■ **REQUIRED WORK**
The line containing "Expand the VPN" marks the end: quote every line from the start of the records below through it, word for word.
_ _ _ _
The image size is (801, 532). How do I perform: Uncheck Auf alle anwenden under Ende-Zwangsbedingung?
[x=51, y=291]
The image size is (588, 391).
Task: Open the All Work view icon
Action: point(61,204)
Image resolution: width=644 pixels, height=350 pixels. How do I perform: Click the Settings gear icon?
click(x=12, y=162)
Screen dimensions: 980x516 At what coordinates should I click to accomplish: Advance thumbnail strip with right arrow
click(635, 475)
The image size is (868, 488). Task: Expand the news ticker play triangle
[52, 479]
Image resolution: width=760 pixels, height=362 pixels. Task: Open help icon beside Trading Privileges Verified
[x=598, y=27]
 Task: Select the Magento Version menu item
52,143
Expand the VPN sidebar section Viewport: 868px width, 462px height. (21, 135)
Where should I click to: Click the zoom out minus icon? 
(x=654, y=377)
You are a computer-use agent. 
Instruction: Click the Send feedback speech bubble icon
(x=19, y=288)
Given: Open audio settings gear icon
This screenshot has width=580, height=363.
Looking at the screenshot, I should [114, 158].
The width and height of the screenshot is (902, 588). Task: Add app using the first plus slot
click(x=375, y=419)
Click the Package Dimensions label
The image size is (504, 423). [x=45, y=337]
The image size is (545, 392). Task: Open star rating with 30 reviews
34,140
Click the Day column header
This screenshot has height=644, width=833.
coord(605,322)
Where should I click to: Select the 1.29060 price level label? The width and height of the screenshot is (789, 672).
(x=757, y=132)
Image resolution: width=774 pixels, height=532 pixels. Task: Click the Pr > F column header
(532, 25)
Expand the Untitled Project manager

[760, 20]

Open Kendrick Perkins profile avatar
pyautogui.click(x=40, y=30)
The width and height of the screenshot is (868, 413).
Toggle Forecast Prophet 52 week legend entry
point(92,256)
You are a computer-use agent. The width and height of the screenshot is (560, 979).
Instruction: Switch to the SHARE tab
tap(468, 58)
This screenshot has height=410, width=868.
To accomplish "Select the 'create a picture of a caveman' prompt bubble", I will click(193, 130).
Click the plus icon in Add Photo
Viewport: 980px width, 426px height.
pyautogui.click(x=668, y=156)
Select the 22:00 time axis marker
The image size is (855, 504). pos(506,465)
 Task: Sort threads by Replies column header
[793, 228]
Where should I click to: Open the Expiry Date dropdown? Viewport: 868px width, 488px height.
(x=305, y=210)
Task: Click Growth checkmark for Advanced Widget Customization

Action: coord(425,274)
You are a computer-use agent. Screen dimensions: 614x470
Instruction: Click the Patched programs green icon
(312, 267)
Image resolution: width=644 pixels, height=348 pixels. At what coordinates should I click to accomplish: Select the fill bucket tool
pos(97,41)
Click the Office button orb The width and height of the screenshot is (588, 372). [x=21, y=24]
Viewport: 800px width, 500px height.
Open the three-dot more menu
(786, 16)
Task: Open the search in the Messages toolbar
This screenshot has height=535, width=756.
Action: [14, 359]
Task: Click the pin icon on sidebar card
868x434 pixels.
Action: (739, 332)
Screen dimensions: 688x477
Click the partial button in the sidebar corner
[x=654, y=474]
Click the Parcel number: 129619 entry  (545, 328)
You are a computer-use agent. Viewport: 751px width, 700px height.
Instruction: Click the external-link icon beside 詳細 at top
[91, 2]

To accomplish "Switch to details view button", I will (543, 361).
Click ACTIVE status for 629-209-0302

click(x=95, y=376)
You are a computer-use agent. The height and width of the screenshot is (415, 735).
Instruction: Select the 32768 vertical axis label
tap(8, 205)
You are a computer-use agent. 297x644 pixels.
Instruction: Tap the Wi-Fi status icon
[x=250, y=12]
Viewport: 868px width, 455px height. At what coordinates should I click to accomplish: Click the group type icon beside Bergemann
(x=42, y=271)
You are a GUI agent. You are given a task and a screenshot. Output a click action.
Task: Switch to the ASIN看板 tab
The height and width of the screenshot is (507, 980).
_ _ _ _
■ **YOUR RESPONSE**
The image size is (801, 532). How do I perform: Uncheck Auf alle anwenden under Ende-Zwangsbedingung?
[x=51, y=291]
The image size is (588, 391).
Task: Open the All Work view icon
Action: point(61,204)
Image resolution: width=644 pixels, height=350 pixels. How do I perform: Click the Settings gear icon?
click(x=12, y=162)
Screen dimensions: 980x516 At what coordinates should I click to accomplish: Advance thumbnail strip with right arrow
click(635, 475)
The image size is (868, 488). Task: Expand the news ticker play triangle
[52, 479]
Image resolution: width=760 pixels, height=362 pixels. Task: Open help icon beside Trading Privileges Verified
[x=598, y=27]
 Task: Select the Magento Version menu item
52,143
Expand the VPN sidebar section Viewport: 868px width, 462px height. (21, 135)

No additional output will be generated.